1. “I don’t want to be a burden to my family.”- Having a plan can help mitigate how much you will have to rely on your family. For my parents, after being on the “living room rotation” with my grandmother, this was their motivation. They loved being there for her but caring for someone carries a different stress and uncomfortable moments than just spending time with your loved ones. Even if your plan is for your family to care for you, it is crucial to have a family discussion to be aware and best prepared to understand your wishes.

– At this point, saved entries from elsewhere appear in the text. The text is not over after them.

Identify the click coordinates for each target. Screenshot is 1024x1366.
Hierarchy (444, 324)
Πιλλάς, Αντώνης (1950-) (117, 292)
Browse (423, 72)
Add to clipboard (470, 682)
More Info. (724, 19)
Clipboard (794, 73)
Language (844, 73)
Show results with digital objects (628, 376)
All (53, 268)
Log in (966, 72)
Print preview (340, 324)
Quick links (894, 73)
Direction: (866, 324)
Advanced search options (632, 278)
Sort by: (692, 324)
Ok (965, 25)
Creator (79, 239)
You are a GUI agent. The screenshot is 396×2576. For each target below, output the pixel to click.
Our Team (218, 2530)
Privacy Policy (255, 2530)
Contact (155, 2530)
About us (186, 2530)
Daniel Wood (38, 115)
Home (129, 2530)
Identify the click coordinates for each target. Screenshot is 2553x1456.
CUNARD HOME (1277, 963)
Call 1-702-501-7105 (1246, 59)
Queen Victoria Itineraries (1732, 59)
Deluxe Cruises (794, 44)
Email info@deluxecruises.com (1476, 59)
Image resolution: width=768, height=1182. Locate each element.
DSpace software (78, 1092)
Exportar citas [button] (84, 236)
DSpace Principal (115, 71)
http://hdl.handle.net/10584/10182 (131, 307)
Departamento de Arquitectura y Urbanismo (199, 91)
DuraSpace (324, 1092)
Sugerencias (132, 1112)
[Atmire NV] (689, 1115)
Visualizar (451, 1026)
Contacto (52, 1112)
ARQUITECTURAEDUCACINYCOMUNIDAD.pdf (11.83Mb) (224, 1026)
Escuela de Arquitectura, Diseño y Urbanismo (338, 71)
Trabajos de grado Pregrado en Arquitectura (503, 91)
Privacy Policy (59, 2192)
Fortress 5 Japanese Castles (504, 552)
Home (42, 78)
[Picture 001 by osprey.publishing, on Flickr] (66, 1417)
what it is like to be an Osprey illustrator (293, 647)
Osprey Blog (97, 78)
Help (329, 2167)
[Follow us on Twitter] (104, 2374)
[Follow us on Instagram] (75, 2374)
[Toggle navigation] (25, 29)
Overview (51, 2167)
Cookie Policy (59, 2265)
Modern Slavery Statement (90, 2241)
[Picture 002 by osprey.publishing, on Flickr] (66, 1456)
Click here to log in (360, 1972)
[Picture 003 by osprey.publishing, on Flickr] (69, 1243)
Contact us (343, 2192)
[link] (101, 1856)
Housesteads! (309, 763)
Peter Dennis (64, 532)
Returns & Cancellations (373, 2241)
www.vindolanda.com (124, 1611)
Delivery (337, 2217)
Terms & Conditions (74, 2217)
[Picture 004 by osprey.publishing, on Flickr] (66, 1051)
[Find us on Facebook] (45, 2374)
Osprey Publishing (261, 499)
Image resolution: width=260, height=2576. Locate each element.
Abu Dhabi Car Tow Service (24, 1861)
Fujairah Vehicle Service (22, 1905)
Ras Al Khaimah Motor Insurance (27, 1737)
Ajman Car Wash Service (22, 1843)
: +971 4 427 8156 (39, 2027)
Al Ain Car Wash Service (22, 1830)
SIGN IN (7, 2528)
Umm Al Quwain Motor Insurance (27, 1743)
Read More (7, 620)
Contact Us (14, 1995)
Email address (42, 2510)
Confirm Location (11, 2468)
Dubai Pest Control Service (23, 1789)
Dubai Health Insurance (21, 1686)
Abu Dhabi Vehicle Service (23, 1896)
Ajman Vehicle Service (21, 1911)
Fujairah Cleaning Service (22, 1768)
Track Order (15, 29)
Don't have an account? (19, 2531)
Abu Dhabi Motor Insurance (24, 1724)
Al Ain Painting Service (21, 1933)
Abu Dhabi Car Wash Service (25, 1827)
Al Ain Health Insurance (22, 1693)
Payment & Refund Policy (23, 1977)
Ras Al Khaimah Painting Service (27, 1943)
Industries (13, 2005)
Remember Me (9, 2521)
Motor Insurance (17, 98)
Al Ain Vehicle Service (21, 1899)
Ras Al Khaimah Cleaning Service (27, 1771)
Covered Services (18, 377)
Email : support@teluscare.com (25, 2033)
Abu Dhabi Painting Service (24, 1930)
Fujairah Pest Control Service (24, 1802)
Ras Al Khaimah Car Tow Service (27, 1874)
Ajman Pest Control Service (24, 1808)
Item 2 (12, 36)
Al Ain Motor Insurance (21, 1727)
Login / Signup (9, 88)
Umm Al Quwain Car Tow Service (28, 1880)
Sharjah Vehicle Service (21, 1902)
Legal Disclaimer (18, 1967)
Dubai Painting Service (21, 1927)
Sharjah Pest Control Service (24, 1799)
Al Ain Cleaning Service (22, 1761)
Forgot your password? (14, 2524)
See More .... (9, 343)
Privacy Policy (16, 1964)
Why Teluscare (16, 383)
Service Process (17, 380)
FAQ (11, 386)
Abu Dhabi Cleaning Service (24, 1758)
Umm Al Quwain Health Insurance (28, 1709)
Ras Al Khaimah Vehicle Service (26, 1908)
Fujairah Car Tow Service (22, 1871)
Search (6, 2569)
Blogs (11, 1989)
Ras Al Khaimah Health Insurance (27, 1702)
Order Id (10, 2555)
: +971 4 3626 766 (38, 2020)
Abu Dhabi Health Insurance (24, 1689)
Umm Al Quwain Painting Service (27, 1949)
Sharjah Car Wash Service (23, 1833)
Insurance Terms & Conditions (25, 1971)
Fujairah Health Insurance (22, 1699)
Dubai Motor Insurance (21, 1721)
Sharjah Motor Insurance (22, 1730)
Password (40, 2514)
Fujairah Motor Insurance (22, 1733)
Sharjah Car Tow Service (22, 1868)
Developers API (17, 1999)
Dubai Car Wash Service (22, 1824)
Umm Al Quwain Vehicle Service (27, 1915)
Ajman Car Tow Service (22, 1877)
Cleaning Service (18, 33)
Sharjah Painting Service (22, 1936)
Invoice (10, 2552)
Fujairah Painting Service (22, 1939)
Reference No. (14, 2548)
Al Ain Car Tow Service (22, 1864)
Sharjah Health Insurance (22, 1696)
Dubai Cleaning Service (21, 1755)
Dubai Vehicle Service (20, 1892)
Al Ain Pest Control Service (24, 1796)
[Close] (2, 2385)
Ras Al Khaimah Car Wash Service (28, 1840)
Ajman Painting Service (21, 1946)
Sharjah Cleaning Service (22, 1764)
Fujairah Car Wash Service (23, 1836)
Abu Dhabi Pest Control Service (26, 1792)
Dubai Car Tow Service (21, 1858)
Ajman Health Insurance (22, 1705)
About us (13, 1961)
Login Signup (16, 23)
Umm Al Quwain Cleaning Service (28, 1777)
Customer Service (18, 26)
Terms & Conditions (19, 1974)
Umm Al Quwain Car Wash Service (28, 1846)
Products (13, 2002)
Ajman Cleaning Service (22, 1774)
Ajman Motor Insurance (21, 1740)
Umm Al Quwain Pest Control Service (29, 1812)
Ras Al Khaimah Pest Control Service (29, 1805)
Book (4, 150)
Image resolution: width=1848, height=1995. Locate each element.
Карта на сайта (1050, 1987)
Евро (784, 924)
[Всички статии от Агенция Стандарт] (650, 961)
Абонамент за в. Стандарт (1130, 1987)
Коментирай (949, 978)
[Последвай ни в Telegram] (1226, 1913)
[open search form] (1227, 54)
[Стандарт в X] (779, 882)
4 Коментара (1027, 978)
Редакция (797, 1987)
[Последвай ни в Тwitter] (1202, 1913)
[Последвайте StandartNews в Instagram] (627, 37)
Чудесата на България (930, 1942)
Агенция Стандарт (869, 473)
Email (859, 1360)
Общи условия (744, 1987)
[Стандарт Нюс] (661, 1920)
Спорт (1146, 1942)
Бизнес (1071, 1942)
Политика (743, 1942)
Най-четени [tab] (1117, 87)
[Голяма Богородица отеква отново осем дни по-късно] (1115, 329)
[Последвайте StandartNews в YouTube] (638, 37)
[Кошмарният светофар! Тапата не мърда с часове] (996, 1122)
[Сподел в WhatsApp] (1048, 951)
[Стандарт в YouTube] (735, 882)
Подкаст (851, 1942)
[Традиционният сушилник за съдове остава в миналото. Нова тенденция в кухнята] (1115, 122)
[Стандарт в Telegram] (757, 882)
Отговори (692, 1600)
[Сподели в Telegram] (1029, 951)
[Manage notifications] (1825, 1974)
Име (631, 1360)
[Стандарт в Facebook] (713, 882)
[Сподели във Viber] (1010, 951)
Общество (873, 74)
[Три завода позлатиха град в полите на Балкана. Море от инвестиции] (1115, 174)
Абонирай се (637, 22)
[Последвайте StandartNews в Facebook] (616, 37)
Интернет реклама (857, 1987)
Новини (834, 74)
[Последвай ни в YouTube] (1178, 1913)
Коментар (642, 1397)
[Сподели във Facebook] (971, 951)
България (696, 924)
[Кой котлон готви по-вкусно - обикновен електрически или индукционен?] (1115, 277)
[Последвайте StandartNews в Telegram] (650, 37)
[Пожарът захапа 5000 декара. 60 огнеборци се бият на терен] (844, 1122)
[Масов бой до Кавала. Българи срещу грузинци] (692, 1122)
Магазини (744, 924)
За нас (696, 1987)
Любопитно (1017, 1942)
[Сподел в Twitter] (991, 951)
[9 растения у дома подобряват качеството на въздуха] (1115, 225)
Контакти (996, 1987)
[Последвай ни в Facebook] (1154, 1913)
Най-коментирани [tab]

2. “I want to stay in my home.”- For many people, their greatest desire is to stay in their home. A good plan helps them address if their current home is the right home long-term for them. Should they move while they are healthy? Or, if they plan to stay in their home, do they need to retrofit the house at some point?

3. “I want to make decisions for myself.”- A wise financial advisor I worked with for many years would tell her clients, "you should want to make decisions for yourself while you can make them. Otherwise, someone else will be making them for you." This wise advice is probably the biggest reason why having a long-term plan and living will are essential.

Where Do You Start?

Long-term care planning does not have to be a scary or overwhelming process. Frankly, it starts with a simple conversation. We work exclusively with comprehensive financial advisors and Registered Investment Advisor (RIA) firms. As we have stated in previous articles, we believe the financial advisor is the perfect person to lead this conversation with clients. Make a shortlist of essential questions for a family to think about (or email me, and I can provide you them.) These questions will help your client think through what is important to them. Then figuring out the financial and non-financial elements will be easier and have more meaning. You will see that conversations like these will elevate your value in the client’s mind as you help them address important financial and life issues that many advisors avoid.